The four that have been employed successfully are these:

  1. The customer-centric strategy organizes around specific customer segments. It accommodates the wants or needs of a homogeneous group. One need might be ease–of–access, resulting in geographically defined segments that can be served by an office location. Another might be situational: USAA serves the needs of U.S. military members deployed abroad.
  2. The product-centric strategy aspires to be the best at a particular product, and then finds many channels through which to distribute that product to markets. Specialty-line insurers have built sustainable advantage by developing products for specific, often highly technical niches that require deep domain-specific knowledge.
  3. The channel-centric strategy model aspires to be the best at one particular distribution or delivery channel. By adhering to that strategic focus, successful channel-centric insurers create a strong, sustainable advantage by concentrating on understanding every aspect of a particular channel’s workings and optimizing their delivery through it.
  4. The capital-centric strategy is one of the most common in the insurance industry.
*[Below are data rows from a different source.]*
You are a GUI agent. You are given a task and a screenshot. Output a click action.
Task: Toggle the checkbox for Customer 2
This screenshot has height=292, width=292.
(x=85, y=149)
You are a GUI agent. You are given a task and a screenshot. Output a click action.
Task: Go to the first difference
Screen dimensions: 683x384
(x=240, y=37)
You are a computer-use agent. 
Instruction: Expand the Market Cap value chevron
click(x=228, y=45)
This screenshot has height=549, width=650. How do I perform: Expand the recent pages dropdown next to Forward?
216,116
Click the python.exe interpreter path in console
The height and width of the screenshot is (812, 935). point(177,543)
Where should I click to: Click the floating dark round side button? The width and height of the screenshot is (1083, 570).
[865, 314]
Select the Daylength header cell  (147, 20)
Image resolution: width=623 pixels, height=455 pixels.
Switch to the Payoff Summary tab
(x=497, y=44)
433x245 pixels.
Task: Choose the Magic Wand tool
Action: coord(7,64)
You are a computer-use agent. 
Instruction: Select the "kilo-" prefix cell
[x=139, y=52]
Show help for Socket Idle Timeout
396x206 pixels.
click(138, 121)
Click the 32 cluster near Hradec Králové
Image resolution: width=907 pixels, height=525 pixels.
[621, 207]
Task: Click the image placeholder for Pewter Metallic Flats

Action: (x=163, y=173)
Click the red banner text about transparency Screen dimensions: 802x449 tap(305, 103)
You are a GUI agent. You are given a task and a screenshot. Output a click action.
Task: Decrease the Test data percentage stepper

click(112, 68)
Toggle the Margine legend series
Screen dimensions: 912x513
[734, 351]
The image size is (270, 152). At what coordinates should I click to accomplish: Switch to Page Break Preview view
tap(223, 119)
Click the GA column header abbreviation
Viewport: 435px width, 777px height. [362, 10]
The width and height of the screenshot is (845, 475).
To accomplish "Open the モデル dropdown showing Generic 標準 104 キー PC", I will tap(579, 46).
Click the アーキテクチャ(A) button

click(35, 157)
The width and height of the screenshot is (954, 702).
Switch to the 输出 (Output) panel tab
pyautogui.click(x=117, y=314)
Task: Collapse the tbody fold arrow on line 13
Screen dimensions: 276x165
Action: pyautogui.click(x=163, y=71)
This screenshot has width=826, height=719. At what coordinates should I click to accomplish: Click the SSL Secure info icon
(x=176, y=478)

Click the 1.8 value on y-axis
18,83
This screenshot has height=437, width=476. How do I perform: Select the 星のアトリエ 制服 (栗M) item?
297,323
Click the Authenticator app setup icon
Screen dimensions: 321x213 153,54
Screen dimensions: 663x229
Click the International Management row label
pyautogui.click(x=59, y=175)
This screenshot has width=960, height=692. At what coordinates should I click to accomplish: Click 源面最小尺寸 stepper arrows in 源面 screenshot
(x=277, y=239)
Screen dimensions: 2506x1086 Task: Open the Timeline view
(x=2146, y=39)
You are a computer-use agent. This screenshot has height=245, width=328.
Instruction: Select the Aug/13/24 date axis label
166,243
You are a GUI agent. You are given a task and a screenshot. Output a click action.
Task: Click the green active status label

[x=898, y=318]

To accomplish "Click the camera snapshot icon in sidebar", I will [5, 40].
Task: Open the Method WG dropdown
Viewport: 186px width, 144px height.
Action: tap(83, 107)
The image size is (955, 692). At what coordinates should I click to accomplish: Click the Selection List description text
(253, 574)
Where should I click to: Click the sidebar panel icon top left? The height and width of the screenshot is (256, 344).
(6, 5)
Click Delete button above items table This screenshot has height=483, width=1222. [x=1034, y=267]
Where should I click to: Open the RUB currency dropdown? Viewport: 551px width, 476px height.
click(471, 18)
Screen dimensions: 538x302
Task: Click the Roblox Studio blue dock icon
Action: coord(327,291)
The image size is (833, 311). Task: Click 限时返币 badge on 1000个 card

If executed properly, this strategy enhances the effect of the prior strategies by focus on the business — while reducing the cost of capital. Its primary advantage is centralizing, deploying, and employing surplus capital — leaving captives to employ any of the first three models and keeping their hands off the individual operating companies, letting them do what they do well.

Despite the four previous winners, some insurers still attempt spaghetti strategies.

Organizations try to deliver multiple products through multiple distribution channels to multiple customer segments means. They find themselves with average results … at best. And they end up creating densely bureaucratic organizations that systematically lose competitiveness as more focused companies concentrate on one product, channel, or segment.

Bottom line? Make the right strategic choices — and align your products, channels and customer segments under it. You’ll create more value for all your stakeholders.